To help institutions navigate this transformation, the 2025 International Congress on Academic Medicine (ICAM) hosted a panel titled "Empowering Learners and Faculties: Navigating the Shift to Competency-Based Medical Education (CBME)."
In this article, we break down the key insights shared by the panel’s expert contributors:
- Lisa St. Amant, Project Manager of Curriculum at the University of Toronto
- Lisa Persaud, Senior IT Project Manager at McMaster University
- Dr. Davies, CBME Lead and Associate Professor at Dalhousie University
What are the primary benefits of CBME compared to traditional medical education?
Lisa St. Amant highlighted that CBME allows institutions to define clear learning outcomes, improve benchmarking for success, and intervene early when learners struggle. "Competence committee chairs have reported more confident decision-making," she shared, emphasizing how data-backed insights enhance feedback and support individualized learning plans.

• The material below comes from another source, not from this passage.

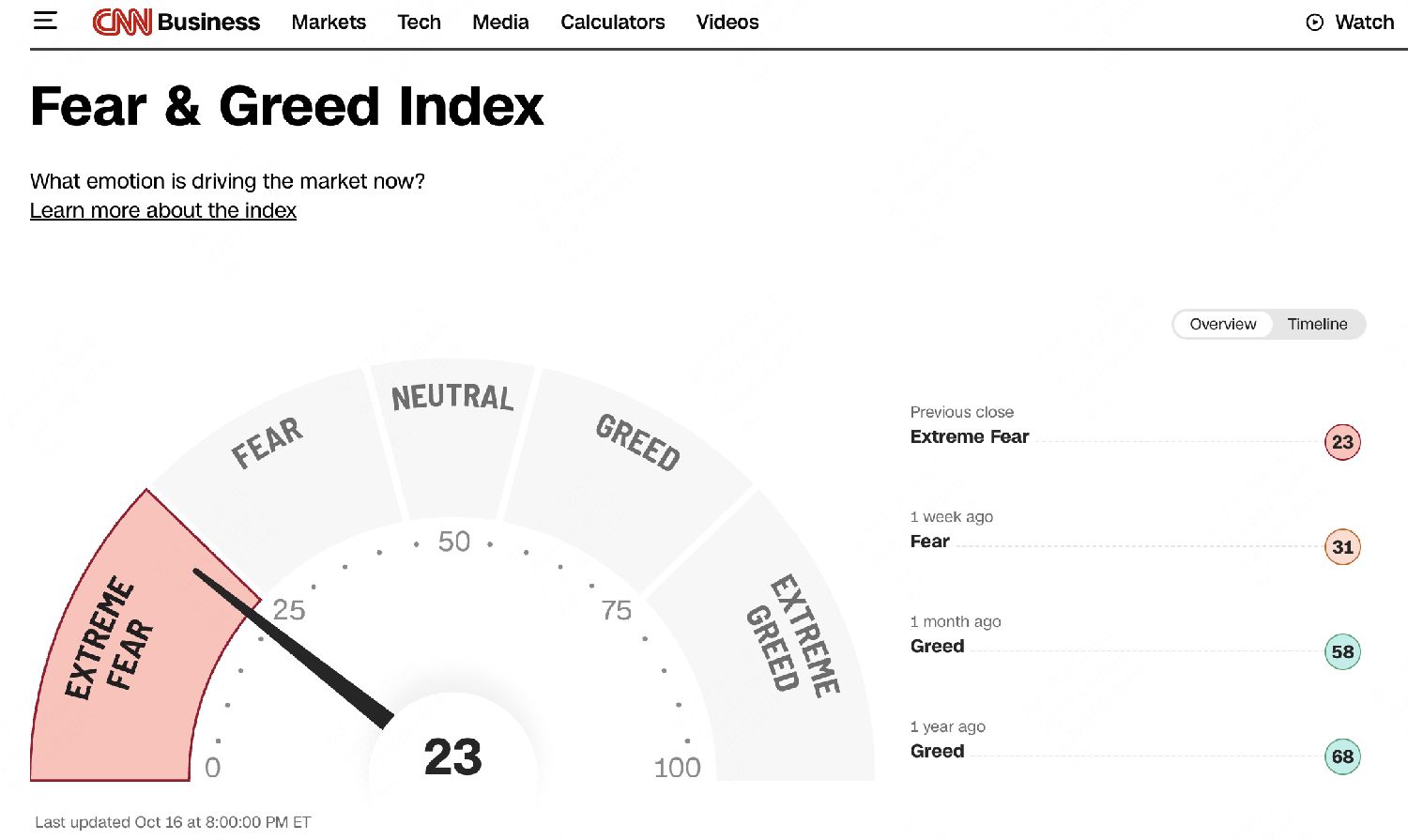Click the 1 year ago 68 badge
1408x840 pixels.
[1342, 756]
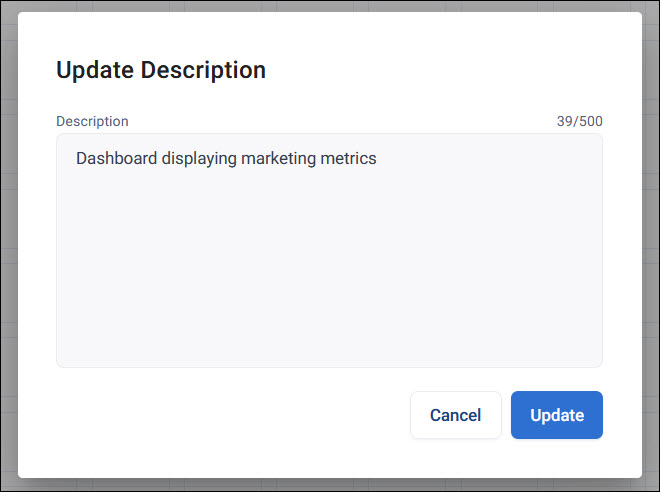Click the white dialog margin beneath the Update button

(x=556, y=458)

Lisa Persaud noted that "on-the-fly evaluations" and mobile-friendly systems significantly increase data collection, contributing to a more holistic view of learner progress.
Dr. Davies underscored the clinical perspective: “Before, you just had to get through your program… but now assessments are tied to promotion.” This shift ensures residents acquire the competencies they truly need for independent practice.
What are the biggest practical challenges when transitioning to CBME?
Dr. Davies emphasized the time commitment and cultural shift involved. “Even years after launch, we’re still trying to breed the culture,” he said. Adapting to CBME requires ongoing advocacy and support, especially from busy faculty.
Lisa St. Amant echoed this, noting the heterogeneity of medical education across specialties and institutions, necessitating tailored implementations. She stressed the importance of continuous quality improvement (CQI) to address programmatic challenges.
Lisa Persaud pointed to change management as the greatest challenge on the tech side: “Administrators, faculty, and even learners can be resistant… having a strategy and strong communication plan is paramount.”
What innovations or technologies are critical to the future of CBME?
Lisa Persaud sees data visualization dashboards as a game-changer: “We have mountains of data… programs need customizable, easy-to-use tools to make sense of it.”
Dr. Davies agreed, emphasizing user-friendly, adaptable systems for both learners and competence committees. "Anything that makes the process easier helps. If it’s hard to use, it becomes just another task."
Lisa St. Amant added that the next generation of e-portfolios must go beyond EPA reporting. “We need platforms that integrate multiple sources of data—communication, professionalism, and more—into a comprehensive summary for the resident.”
How can academic institutions and tech providers work more effectively together?
Lisa Persaud highlighted the importance of having a technical team that can bridge both worlds—understanding educational needs and communicating them to developers. Regular communication, training, and support in various formats are essential.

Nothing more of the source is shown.